Question

for each reaction, find the value of δso. report the value with the appropriate sign. (a) 3 no2(g) h2o(l) → 2 hno3(l) no(g) j/k (b) n2(g) 3 f2(g) → 2 nf3(g) j/k (c) c6h12o6(s) 6 o2(g) → 6 co2(g) 6 h2o(g) j/k

Answer 1

The entropy change, so the appropriate sign is negative. -286.23 J/K     (decrease in entropy) Non-spontaneous process.

Entropy is a systematic idea in addition to measurable physical belongings that is most normally associated with a country of ailment, randomness, or uncertainty.

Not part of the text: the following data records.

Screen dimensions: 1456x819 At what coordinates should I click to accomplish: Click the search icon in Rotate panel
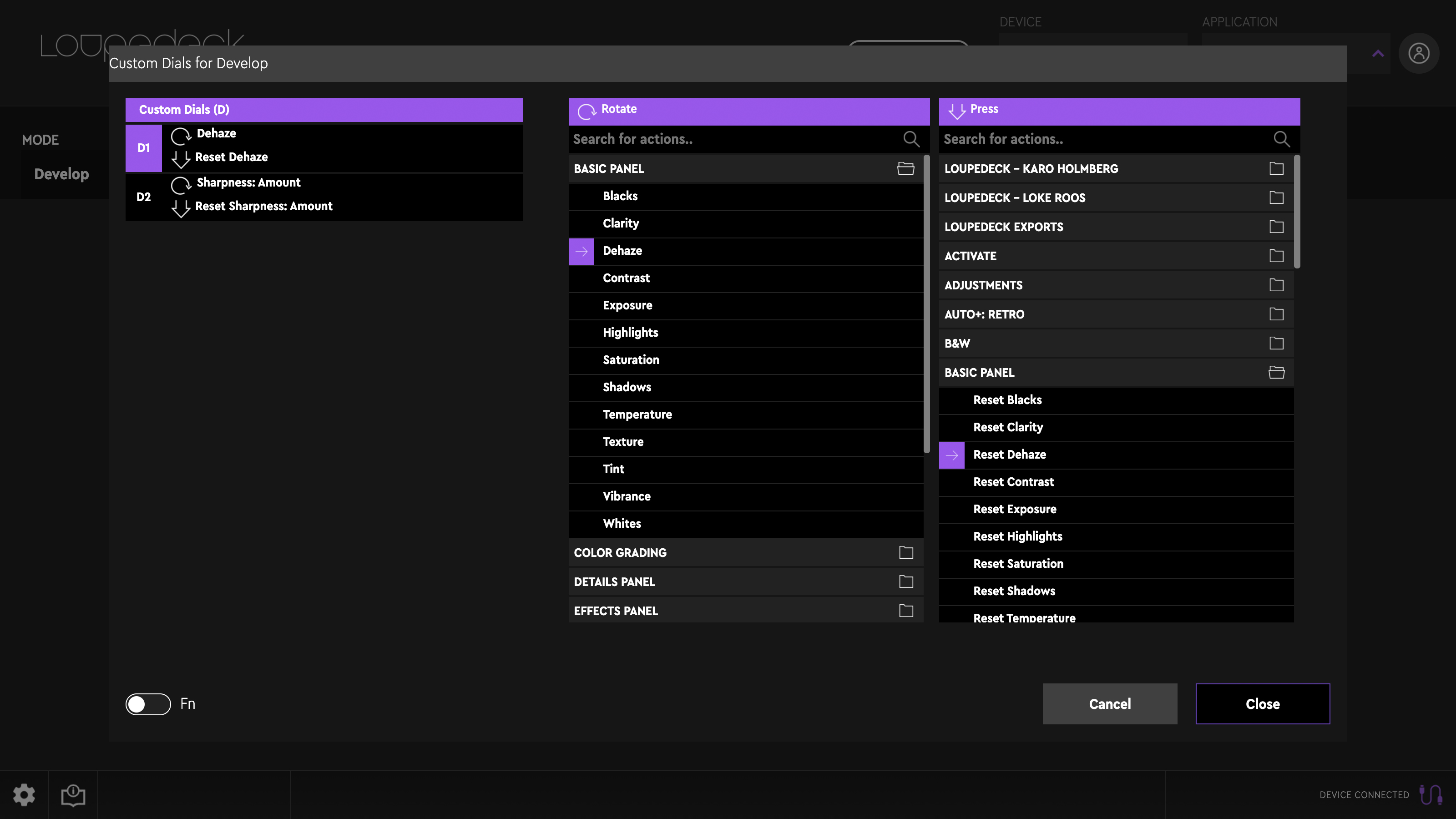click(x=911, y=139)
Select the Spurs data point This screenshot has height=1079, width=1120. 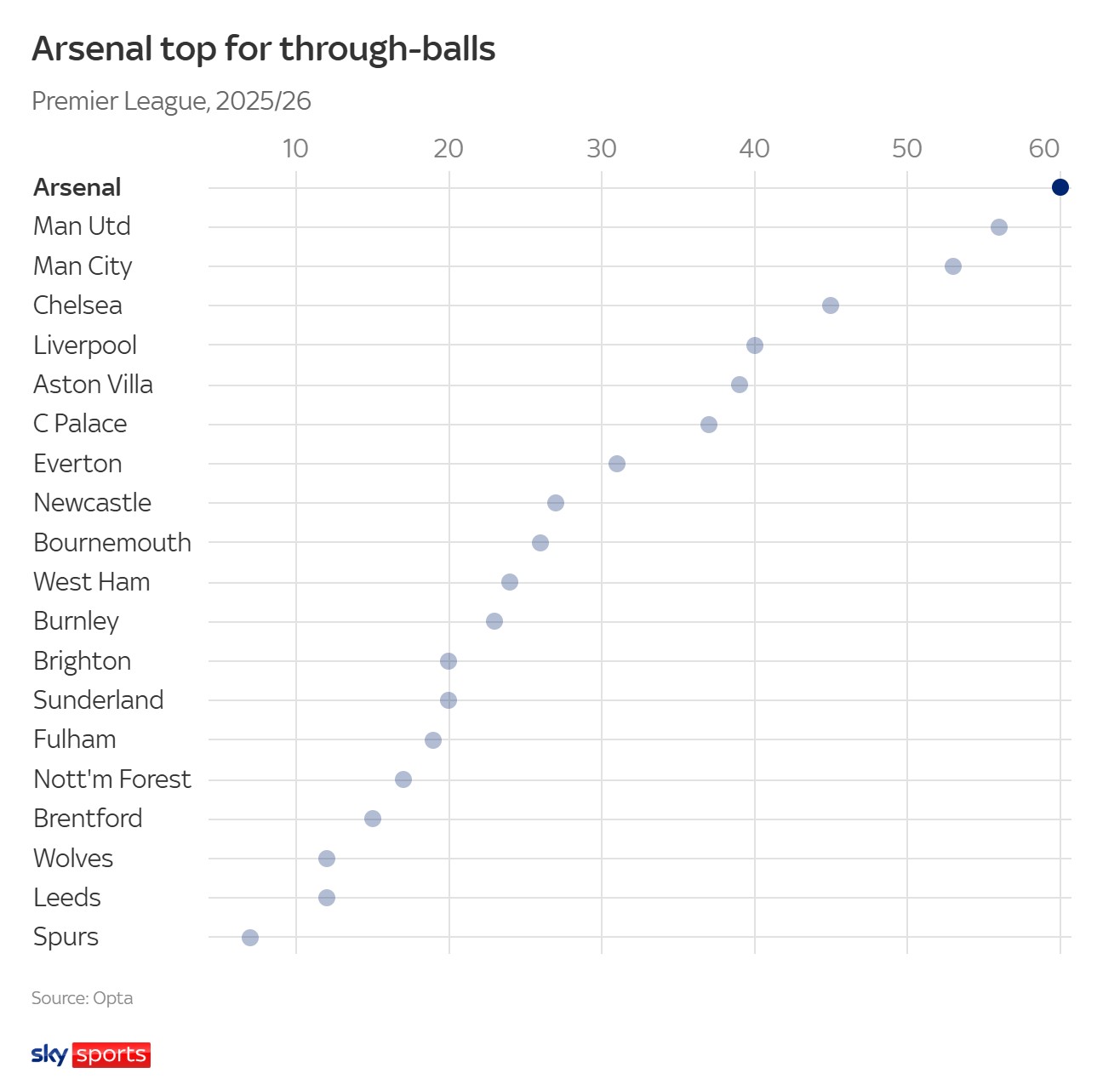[249, 938]
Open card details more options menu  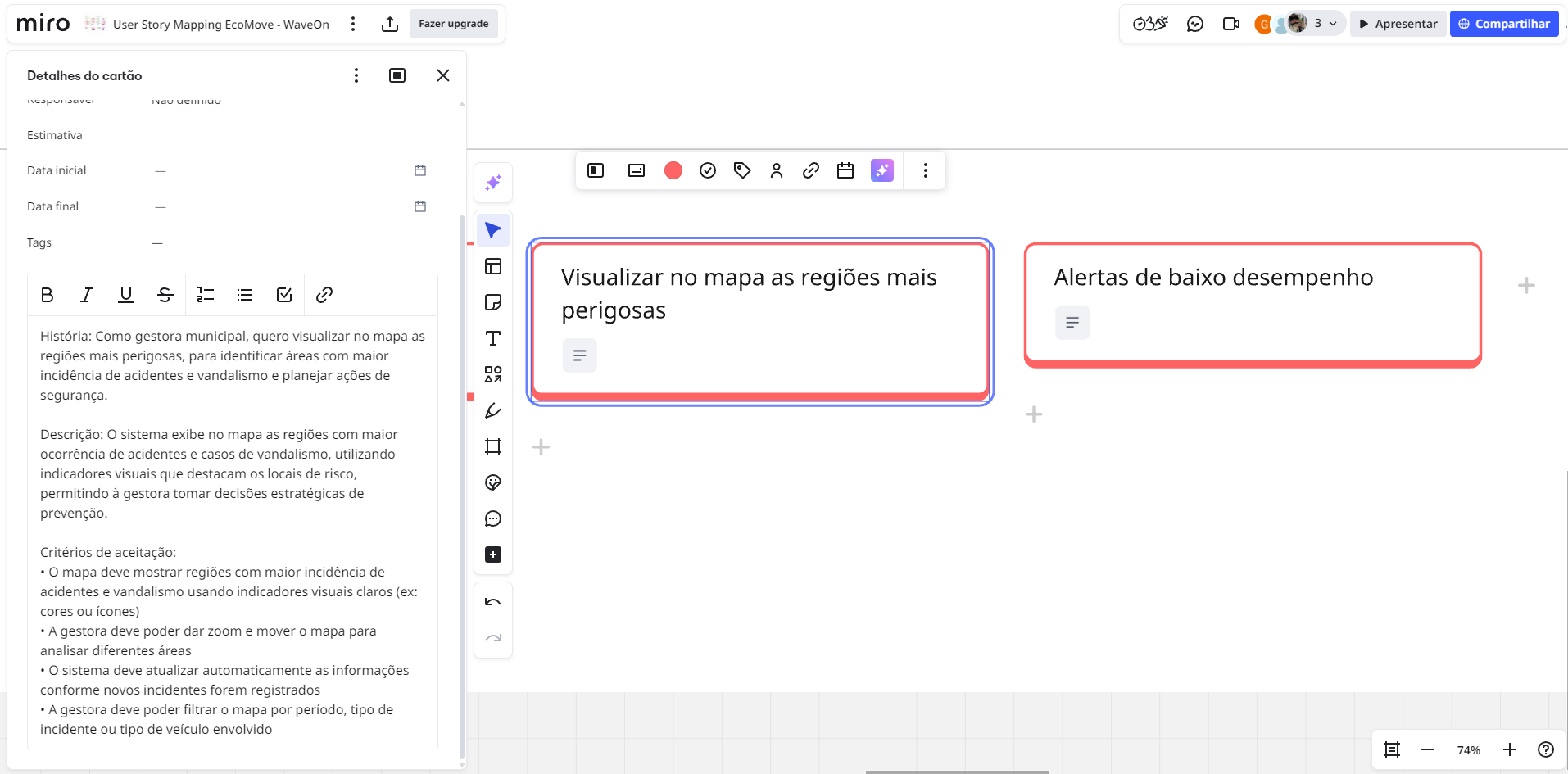click(356, 75)
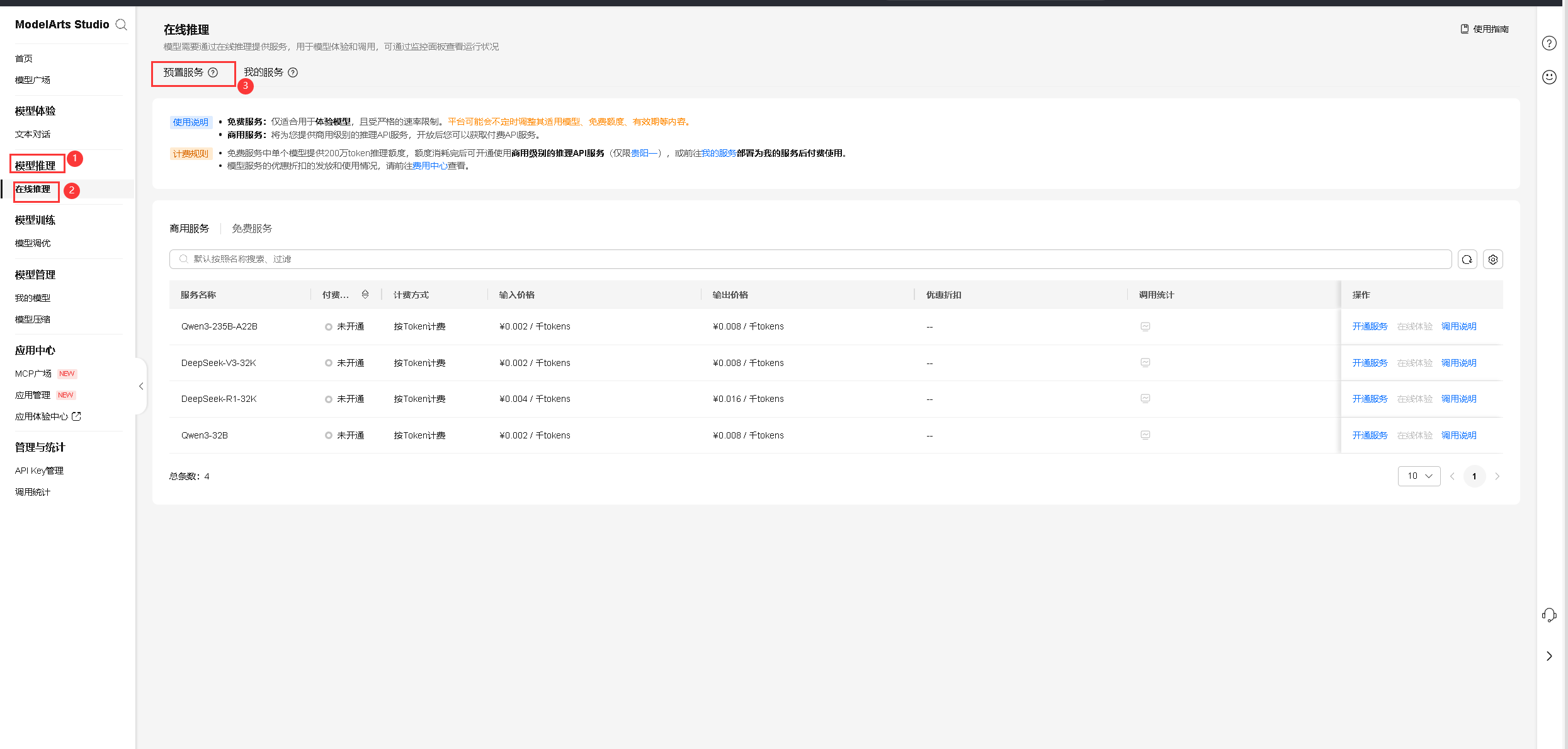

A result of entropy is that certain processes are irreversible or impossible, apart from the requirement of now not violating the conservation of electricity, the latter being expressed inside the first regulation of thermodynamics. Entropy is valuable to the second regulation of thermodynamics.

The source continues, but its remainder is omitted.